Bref, c’est pas un métier c’est un passe temps si tu acceptes l’exploitation qui va avec. Moi j’avais le temps, c’était sur mon temps libre et puis j’avais envie de mettre les pieds dans le journalisme alors j’y trouvais mon compte.
Par contre si ton type en vit il se satisfait vraiment de rien et c’est révoltant.
@Aurelynx
Je ne peux pas dire si c’est un journaliste qui vit de son métier ou juste une personne qui fait cela sur son temps libre. Dans le premier cas, sa démarche n’est pas honnête mais peut être impulsée par sa direction. Dans le second c’est dommageable pour le journalisme que de faire appel à des correspondants de presse aussi mal reconnu. Cela veut dire que pour faire un papier publiable ils risquent « d’enjoliver » les choses, de faire du sensationnel quand il n’y en a pas, ou d’oublier de présenter des idées différentes des siennes.
c’est ça aussi le problème du « passe-temps »; il y a beaucoup de photographes amateurs qui font ce genre de « passe-temps » et pour qui 3.80 € la photo c’est mieux que rien, ça ajoute juste un peu de beurre dans les épinards… mais ils n’imaginent pas (ou s’en foutent) qu’il détruisent un marché pour ceux qui en font leur métier et en ont besoins pour vivre. Perso, photographe amateur, je refuse tout contrat de ce genre et, puisque c’est un « passe-temps », me contente de passer mon temps avec cette passion, me limitant à une exploitation « artistique » de mes photos : expos, ventes de tirages originaux.

» **EXERCICE COURT 1**
Les affirmations suivantes sur le texte extrait sont-elles exactes ? Répondez par oui ou par non pour chacune, en citant les mots du texte qui tranchent.
(a) L'auteur du premier paragraphe faisait ce travail sur son temps libre.
(b) Le photographe amateur du dernier paragraphe accepte des contrats à 3.80 € la photo.
(c) Le paragraphe qui suit « @Aurelynx » affirme que le journaliste vit de son métier.

» **DONNÉES FOURNIES**

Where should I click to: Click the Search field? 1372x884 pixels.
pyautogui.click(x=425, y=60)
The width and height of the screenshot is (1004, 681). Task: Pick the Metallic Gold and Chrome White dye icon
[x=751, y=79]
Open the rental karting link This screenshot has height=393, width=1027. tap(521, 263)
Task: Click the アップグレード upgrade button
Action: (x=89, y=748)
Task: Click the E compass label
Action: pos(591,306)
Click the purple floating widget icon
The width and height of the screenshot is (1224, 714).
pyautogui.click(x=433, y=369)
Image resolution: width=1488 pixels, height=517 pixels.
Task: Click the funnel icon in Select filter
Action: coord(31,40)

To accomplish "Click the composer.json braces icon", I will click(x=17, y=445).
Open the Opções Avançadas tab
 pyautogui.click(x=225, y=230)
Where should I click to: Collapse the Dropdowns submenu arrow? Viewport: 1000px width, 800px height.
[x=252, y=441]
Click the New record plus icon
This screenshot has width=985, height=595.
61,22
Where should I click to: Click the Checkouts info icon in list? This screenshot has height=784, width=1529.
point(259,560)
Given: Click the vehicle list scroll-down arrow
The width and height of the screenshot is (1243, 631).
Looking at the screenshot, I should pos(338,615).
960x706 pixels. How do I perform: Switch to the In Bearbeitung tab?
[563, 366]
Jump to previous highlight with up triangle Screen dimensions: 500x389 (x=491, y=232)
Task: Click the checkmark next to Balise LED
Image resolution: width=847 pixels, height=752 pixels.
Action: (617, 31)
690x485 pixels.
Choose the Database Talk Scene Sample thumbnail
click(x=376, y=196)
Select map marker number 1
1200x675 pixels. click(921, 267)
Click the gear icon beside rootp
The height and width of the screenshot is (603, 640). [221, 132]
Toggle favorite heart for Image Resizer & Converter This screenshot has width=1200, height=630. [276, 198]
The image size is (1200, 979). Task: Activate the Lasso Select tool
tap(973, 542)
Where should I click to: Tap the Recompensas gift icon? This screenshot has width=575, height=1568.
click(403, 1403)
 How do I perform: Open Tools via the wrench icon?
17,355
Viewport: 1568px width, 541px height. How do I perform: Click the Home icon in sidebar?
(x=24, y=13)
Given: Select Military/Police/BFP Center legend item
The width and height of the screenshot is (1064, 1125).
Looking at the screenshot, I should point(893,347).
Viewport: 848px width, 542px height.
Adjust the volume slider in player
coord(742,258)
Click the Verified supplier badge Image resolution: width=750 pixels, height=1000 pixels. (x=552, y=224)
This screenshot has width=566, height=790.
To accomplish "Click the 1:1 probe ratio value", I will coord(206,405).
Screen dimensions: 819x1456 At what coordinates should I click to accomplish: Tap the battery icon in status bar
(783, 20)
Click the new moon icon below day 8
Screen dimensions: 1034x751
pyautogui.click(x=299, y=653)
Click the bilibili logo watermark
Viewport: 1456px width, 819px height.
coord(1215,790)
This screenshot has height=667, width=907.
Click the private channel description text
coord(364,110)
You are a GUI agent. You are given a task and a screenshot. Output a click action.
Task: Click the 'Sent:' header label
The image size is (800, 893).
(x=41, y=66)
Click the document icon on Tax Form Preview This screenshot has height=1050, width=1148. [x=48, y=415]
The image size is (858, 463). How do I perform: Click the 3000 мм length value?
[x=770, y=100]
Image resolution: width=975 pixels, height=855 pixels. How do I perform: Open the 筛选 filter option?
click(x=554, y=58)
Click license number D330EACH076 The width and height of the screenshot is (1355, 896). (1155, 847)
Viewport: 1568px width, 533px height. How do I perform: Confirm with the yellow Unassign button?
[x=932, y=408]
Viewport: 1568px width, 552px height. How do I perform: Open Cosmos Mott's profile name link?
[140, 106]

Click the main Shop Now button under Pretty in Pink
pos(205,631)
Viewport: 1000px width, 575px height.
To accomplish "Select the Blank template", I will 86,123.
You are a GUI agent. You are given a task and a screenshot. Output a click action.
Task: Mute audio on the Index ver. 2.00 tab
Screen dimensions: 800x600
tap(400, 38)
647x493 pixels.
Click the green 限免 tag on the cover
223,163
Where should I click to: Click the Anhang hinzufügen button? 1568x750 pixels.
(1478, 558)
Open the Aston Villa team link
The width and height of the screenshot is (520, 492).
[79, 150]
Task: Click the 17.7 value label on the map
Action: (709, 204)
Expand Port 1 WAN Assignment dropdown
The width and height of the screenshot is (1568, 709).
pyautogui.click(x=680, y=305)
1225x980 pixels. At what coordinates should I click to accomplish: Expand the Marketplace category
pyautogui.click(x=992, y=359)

» **EXERCICE COURT 2**
Quelles lignes de la liste contiennent la chaîne « button » ? Relevez-les toutes en respectant la casse.

» **CORRIGÉ 1**
(a) Oui : « c’était sur mon temps libre ».
(b) Non : « je refuse tout contrat de ce genre ».
(c) Non : « Je ne peux pas dire si c’est un journaliste qui vit de son métier ou juste une personne qui fait cela sur son temps libre. »

» **CORRIGÉ 2**
Task: Click the アップグレード upgrade button
Viewport: 1568px width, 533px height. How do I perform: Confirm with the yellow Unassign button?
Click the main Shop Now button under Pretty in Pink
Where should I click to: Click the Anhang hinzufügen button? 1568x750 pixels.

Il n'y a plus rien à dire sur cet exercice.